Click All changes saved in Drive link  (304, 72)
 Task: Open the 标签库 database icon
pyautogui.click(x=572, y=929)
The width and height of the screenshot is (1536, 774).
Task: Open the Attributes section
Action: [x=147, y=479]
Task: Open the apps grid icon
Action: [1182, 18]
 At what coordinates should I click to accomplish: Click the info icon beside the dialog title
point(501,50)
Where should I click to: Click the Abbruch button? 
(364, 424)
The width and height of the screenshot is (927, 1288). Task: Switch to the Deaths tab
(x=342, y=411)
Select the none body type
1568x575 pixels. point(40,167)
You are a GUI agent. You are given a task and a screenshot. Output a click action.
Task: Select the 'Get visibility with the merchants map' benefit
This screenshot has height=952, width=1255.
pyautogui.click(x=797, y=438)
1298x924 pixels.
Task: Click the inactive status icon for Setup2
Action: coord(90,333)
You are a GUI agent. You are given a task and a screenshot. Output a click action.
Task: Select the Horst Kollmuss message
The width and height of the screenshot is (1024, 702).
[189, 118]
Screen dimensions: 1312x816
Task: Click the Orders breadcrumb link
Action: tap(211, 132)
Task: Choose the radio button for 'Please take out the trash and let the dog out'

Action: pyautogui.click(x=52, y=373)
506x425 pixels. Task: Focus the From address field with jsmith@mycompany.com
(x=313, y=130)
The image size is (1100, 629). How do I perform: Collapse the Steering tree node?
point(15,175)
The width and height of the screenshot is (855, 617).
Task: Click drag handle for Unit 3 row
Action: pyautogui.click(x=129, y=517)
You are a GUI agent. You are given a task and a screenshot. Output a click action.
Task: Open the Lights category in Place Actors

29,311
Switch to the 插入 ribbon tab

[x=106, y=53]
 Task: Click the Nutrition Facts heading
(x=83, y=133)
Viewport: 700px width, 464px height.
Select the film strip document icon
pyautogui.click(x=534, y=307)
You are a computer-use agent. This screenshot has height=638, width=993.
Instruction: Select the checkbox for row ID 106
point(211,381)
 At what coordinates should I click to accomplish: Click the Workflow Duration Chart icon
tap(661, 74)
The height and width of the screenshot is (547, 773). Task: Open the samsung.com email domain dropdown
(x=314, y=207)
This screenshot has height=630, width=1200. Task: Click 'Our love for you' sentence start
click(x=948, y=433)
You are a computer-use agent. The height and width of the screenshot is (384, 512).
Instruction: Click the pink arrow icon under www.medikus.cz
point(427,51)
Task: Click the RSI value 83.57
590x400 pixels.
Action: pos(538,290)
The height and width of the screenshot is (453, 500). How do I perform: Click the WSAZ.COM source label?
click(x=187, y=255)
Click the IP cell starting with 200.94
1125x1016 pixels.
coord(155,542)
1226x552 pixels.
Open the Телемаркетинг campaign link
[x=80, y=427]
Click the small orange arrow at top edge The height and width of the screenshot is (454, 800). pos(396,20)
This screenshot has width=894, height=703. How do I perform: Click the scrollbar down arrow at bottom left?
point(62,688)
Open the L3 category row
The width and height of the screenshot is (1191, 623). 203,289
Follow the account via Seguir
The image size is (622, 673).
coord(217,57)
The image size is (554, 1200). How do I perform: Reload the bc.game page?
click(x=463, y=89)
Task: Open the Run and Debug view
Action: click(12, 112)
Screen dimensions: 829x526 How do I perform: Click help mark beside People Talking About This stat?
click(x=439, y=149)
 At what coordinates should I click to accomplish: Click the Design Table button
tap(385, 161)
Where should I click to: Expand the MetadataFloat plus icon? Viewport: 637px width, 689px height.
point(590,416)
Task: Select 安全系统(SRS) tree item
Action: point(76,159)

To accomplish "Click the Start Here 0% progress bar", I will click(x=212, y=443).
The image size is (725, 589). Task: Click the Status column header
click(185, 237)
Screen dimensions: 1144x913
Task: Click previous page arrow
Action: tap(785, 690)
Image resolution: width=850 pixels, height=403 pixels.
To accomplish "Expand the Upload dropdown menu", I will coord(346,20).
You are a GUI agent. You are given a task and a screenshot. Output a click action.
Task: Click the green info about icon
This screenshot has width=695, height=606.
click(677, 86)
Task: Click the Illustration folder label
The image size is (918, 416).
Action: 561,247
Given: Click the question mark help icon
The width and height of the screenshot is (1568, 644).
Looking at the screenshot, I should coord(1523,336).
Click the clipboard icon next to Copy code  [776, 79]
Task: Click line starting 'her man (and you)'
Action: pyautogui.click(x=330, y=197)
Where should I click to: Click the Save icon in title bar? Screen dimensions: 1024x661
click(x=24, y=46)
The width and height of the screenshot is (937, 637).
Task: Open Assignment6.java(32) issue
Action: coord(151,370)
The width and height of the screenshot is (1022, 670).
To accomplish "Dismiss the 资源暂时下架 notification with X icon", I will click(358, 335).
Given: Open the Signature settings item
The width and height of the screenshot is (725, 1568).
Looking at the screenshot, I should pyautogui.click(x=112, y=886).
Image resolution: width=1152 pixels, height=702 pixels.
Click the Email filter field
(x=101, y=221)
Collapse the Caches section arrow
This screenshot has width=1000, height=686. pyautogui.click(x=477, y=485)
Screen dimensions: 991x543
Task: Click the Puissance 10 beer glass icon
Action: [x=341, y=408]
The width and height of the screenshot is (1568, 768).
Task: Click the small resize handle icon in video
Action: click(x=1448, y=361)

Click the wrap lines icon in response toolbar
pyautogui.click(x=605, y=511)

> [STATED EXERCISE]: Can you write out every line of the listing above word for word, without changing anything?

> [RESULT]:
Click All changes saved in Drive link  (304, 72)
 Task: Open the 标签库 database icon
pyautogui.click(x=572, y=929)
The width and height of the screenshot is (1536, 774).
Task: Open the Attributes section
Action: [x=147, y=479]
Task: Open the apps grid icon
Action: [1182, 18]
 At what coordinates should I click to accomplish: Click the info icon beside the dialog title
point(501,50)
Where should I click to: Click the Abbruch button? 
(364, 424)
The width and height of the screenshot is (927, 1288). Task: Switch to the Deaths tab
(x=342, y=411)
Select the none body type
1568x575 pixels. point(40,167)
You are a GUI agent. You are given a task and a screenshot. Output a click action.
Task: Select the 'Get visibility with the merchants map' benefit
This screenshot has height=952, width=1255.
pyautogui.click(x=797, y=438)
1298x924 pixels.
Task: Click the inactive status icon for Setup2
Action: coord(90,333)
You are a GUI agent. You are given a task and a screenshot. Output a click action.
Task: Select the Horst Kollmuss message
The width and height of the screenshot is (1024, 702).
[189, 118]
Screen dimensions: 1312x816
Task: Click the Orders breadcrumb link
Action: tap(211, 132)
Task: Choose the radio button for 'Please take out the trash and let the dog out'

Action: pyautogui.click(x=52, y=373)
506x425 pixels. Task: Focus the From address field with jsmith@mycompany.com
(x=313, y=130)
The image size is (1100, 629). How do I perform: Collapse the Steering tree node?
point(15,175)
The width and height of the screenshot is (855, 617).
Task: Click drag handle for Unit 3 row
Action: pyautogui.click(x=129, y=517)
You are a GUI agent. You are given a task and a screenshot. Output a click action.
Task: Open the Lights category in Place Actors

29,311
Switch to the 插入 ribbon tab

[x=106, y=53]
 Task: Click the Nutrition Facts heading
(x=83, y=133)
Viewport: 700px width, 464px height.
Select the film strip document icon
pyautogui.click(x=534, y=307)
You are a computer-use agent. This screenshot has height=638, width=993.
Instruction: Select the checkbox for row ID 106
point(211,381)
 At what coordinates should I click to accomplish: Click the Workflow Duration Chart icon
tap(661, 74)
The height and width of the screenshot is (547, 773). Task: Open the samsung.com email domain dropdown
(x=314, y=207)
This screenshot has height=630, width=1200. Task: Click 'Our love for you' sentence start
click(x=948, y=433)
You are a computer-use agent. The height and width of the screenshot is (384, 512).
Instruction: Click the pink arrow icon under www.medikus.cz
point(427,51)
Task: Click the RSI value 83.57
590x400 pixels.
Action: pos(538,290)
The height and width of the screenshot is (453, 500). How do I perform: Click the WSAZ.COM source label?
click(x=187, y=255)
Click the IP cell starting with 200.94
1125x1016 pixels.
coord(155,542)
1226x552 pixels.
Open the Телемаркетинг campaign link
[x=80, y=427]
Click the small orange arrow at top edge The height and width of the screenshot is (454, 800). pos(396,20)
This screenshot has width=894, height=703. How do I perform: Click the scrollbar down arrow at bottom left?
point(62,688)
Open the L3 category row
The width and height of the screenshot is (1191, 623). 203,289
Follow the account via Seguir
The image size is (622, 673).
coord(217,57)
The image size is (554, 1200). How do I perform: Reload the bc.game page?
click(x=463, y=89)
Task: Open the Run and Debug view
Action: click(12, 112)
Screen dimensions: 829x526 How do I perform: Click help mark beside People Talking About This stat?
click(x=439, y=149)
 At what coordinates should I click to accomplish: Click the Design Table button
tap(385, 161)
Where should I click to: Expand the MetadataFloat plus icon? Viewport: 637px width, 689px height.
point(590,416)
Task: Select 安全系统(SRS) tree item
Action: point(76,159)

To accomplish "Click the Start Here 0% progress bar", I will click(x=212, y=443).
The image size is (725, 589). Task: Click the Status column header
click(185, 237)
Screen dimensions: 1144x913
Task: Click previous page arrow
Action: tap(785, 690)
Image resolution: width=850 pixels, height=403 pixels.
To accomplish "Expand the Upload dropdown menu", I will coord(346,20).
You are a GUI agent. You are given a task and a screenshot. Output a click action.
Task: Click the green info about icon
This screenshot has width=695, height=606.
click(677, 86)
Task: Click the Illustration folder label
The image size is (918, 416).
Action: 561,247
Given: Click the question mark help icon
The width and height of the screenshot is (1568, 644).
Looking at the screenshot, I should coord(1523,336).
Click the clipboard icon next to Copy code  [776, 79]
Task: Click line starting 'her man (and you)'
Action: pyautogui.click(x=330, y=197)
Where should I click to: Click the Save icon in title bar? Screen dimensions: 1024x661
click(x=24, y=46)
The width and height of the screenshot is (937, 637).
Task: Open Assignment6.java(32) issue
Action: coord(151,370)
The width and height of the screenshot is (1022, 670).
To accomplish "Dismiss the 资源暂时下架 notification with X icon", I will click(358, 335).
Given: Open the Signature settings item
The width and height of the screenshot is (725, 1568).
Looking at the screenshot, I should pyautogui.click(x=112, y=886).
Image resolution: width=1152 pixels, height=702 pixels.
Click the Email filter field
(x=101, y=221)
Collapse the Caches section arrow
This screenshot has width=1000, height=686. pyautogui.click(x=477, y=485)
Screen dimensions: 991x543
Task: Click the Puissance 10 beer glass icon
Action: [x=341, y=408]
The width and height of the screenshot is (1568, 768).
Task: Click the small resize handle icon in video
Action: click(x=1448, y=361)

Click the wrap lines icon in response toolbar
pyautogui.click(x=605, y=511)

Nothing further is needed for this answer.